Oh wait--there's one more thing:

10. Location, location, LOCATION! The refrigerator or freezer has to work harder the closer it is to a heat source, so if the stove or dishwasher and fridge are next to each other, consider moving the fridge/freezer (if it isn't built in)...to the outside in winter, or even downstairs to the basement (if you have one). If you can't move it, then find ways to insulate it from the heat source (move the stove, move the dishwasher, add rigid foam insulation between heat and cold, add cupboards between heat and cold, etc.). If a radiator is in your kitchen, make sure the fridge/freezer are nowhere near it. Turn down your thermostat or close off vents in the kitchen near the fridge/freezer if you have to--this minimizes the temperature difference between hot and cold, and this means the cooling appliances work less trying to maintain temperatures.
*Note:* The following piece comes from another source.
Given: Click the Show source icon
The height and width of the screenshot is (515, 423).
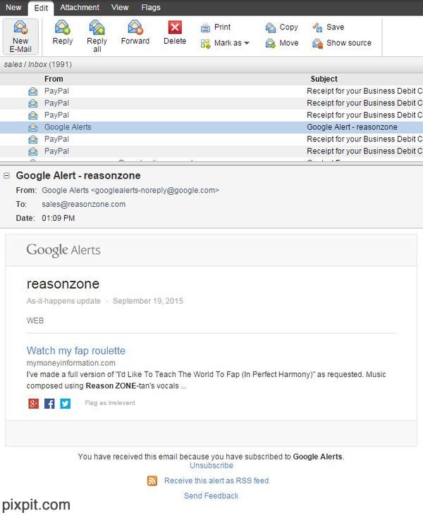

Something else just popped into my head.

11. Color. White reflects heat, while black absorbs it, and stainless steel reflects heat back into the room, so the best color of appliance is the one that won't sell your house for you any time soon: white, or the 60's colors (avocado, harvest gold, or brown). Each color has it's own drawbacks, such as white is hard to keep clean, stainless steel shows fingerprints, black shows dust and lint, and those 60's colors are unappetizing and out of fashion with today's home buyers (assuming you leave the appliances in the home when selling). Black sells houses, and goes with virtually any cabinet, floor, or counter top, yet absorbs light and heat.

My advice: go with what you like, and plan to take it with you when you sell.

12. Style. The most efficient style of refrigerator isn't made any more--the old 40's ones with the compressor on top. The modern-day equivalent is the freezer-on-top, one split door model, no ice maker, and manual defrost. Since we don't hack away at built-up ice in freezer compartments any more, most are frost-free, which takes heat to constantly defrost. Heat against refrigeration causes...well, you know. Some things we just have to live with, I guess.

I think I'm going to go out and look at bar-sized refrigerators to see how they're outfitted inside--most of them have soda can holders (intended for college dorms), which I don't need. If I can find one that holds what I need it to hold, I may consider buying it, because I have the feeling my 20 cubic foot Sears refrigerator is suddenly going to become WAYYYY too big!